Picture of Kaplan Hall

50 Years of Comparative Literature at UCLA

Picture of Kaplan Hall

Kaplan Hall

By Margaret MacDonald (Adapted from an article by Megan Reusche)

This year, coinciding with UCLA’s centennial, the Department of Comparative Literature in the UCLA College celebrates 50 years of interdisciplinary and multilingual research and education in literary studies.

Professor emeritus Arnold Band, an expert in Jewish and modern Hebrew literature, helped establish the program in 1969 along with Ross Shideler, whose expertise was in Swedish and French literature. In the 1970s, two more faculty were appointed: Kathleen Komar, distinguished professor, and Katherine King, professor emerita of comparative literature and classics.

Today, the department is home to 24 faculty with literary, cultural and language expertise that spans the globe.

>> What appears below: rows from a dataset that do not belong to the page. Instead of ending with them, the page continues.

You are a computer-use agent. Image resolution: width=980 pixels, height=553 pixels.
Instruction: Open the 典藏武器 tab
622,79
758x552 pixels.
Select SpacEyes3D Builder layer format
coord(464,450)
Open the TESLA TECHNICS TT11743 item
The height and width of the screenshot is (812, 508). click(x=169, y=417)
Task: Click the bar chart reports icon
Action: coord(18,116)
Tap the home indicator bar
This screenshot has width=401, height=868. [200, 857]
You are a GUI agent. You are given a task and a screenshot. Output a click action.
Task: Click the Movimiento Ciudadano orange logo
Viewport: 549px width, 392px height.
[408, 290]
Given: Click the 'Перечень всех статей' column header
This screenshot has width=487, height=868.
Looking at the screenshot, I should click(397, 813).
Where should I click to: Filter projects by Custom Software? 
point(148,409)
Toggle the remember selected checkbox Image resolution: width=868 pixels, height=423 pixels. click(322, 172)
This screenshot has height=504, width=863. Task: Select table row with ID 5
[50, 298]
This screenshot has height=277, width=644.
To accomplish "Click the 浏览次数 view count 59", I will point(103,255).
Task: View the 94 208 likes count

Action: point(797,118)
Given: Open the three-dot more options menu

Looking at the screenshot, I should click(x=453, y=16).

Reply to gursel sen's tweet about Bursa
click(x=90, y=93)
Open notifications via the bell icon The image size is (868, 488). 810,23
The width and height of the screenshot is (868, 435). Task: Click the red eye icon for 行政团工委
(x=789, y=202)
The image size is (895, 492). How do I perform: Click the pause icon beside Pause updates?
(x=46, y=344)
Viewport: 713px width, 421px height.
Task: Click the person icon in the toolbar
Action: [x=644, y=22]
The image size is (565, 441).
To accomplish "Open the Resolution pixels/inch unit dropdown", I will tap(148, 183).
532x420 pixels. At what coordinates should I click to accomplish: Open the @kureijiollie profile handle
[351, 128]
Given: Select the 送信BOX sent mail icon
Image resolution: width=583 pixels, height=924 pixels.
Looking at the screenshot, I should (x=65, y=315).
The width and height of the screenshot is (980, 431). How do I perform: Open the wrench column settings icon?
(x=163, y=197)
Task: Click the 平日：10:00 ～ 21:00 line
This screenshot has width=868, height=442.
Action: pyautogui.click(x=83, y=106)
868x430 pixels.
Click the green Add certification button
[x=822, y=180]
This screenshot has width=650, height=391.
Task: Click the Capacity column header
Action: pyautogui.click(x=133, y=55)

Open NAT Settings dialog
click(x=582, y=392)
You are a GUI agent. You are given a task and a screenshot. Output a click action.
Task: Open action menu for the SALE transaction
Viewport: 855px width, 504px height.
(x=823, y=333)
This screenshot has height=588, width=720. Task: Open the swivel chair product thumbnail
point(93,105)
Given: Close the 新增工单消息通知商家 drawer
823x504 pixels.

“Languages are the best way to gain a deeper understanding of other cultures and lives,” Shideler said. “It’s nice to read in translation but it’s really amazing if you know the language.”

Breaking down silos

In the 1970s, comparative literature departments at U.S. universities were a rarity; faculty from English, French, German, and classics departments had few opportunities for intellectual exchange. The creation of the program at UCLA helped break down disciplinary silos and provided a curricular framework for teaching comparative literature.

In the early years, faculty struggled to keep their space on campus and obtain funds for graduate students and programs. The program was authorized as a department in the early 1980s, opening new funding streams that allowed for new faculty hires, curriculum development and increased course offerings.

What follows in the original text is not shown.